Turns out his grandparents had rented a four bedroom cabin for he and his friends to occupy for a few days. And I had the honor of being one of those friends. Both of his grandparents were incredibly gracious with definite southern hospitality. There was homemade beef and barley soup with cornbread waiting when I arrived, and soon after eight pizzas appeared on the table. Food and beer and homemade wine was a plenty, and this essentially continued for the next two days.
Days 28 & 29: Hot Springs (zero x 2)
Being that we were in Hot Springs, NC, we of course needed to get into some hot springs and rejuvenate our muscles. The plan was for the three of us to head over Sunday afternoon, but I gave a call and there is no availability until Monday. So I made an appointment for 2 hours in a group tub that could hold up to seven. We then proceeded to go out to the local outfitter for some supplies, and then stopped at the local brewery where we chatted with other hikers from around the area and were bought many rounds. We finally returned to the cabin to cook some fabulous filet mignon and baked potato dinners.
The next day I had a bunch of business to take care of, and wanted to get that done as soon as possible so I could get on with the business of relaxing and eating until it was hot tub time. First had to work out details of my health care, which was easily solved with one phone call. Then it was a matter of deciding what I was sending home so I could lighten my load a little. The Items I sent home are as follows and add up to 3.8 lb:
Umbrella – I brought an umbrella as well as my rice farmers hat. I honestly thought I would be leaving my hat in a hiker box after a week and resorting to the umbrella. Turned out. I love the hat, it works for both Sun and rain, and has a strap so it’s not bothered by the wind. So the hat stays and the and the umbrella goes home.
Microspikes – these were in case of icy conditions, especially in the smokies. Turns out I did not need them at all, but I would have rather carried an extra pound and not needed them then been caught in a dangerous situation.
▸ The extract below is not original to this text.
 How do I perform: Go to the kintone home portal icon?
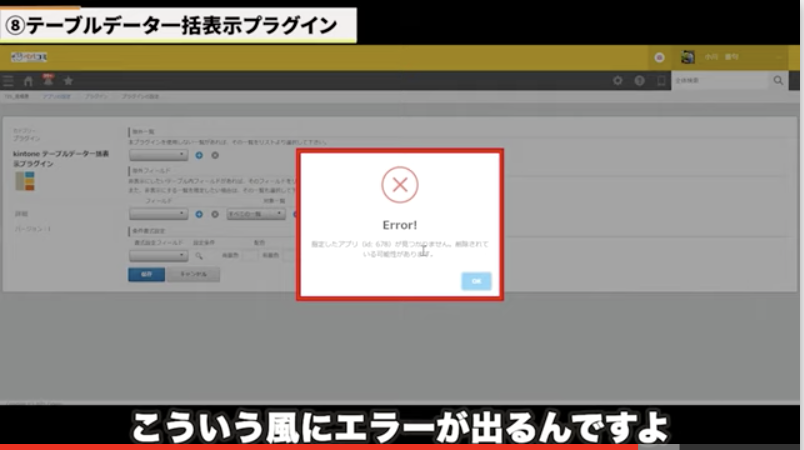[29, 81]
Merino Wool Leggings – I have two pairs of leggings, one for hiking in the cold, and one to always keep dry to sleep in. The weather is warming up, and my 10° quilt is plenty.
Long Sleeve Heavy Shirt – I’m replacing this with a sun shirt as the temperatures increase,
Puffy Jacket – I have both a puffy and a very good fleece. This is the only item I’m iffy on sending home, but I’m taking the chance since it’s 10 oz. I’ve only worn it once so far.
Business completed, it’s hot tub time. The hot springs are pumped into large outdoor jacuzzis at a spa. I had rented one large enough for seven, and amazingly seven hikers came out of the woodwork. All together it was two female thru hikers, Chris and Killer, four male through hikers, Swayze, Pigeon, Stealth, and I, and one section hiker who had joined us for dinner the night before, Pinky. We all sat around enjoying the water and drinking beer before heading back to the cabin for a big pot of leftover beef and barley stew and an early night, as tomorrow we begin to hike again.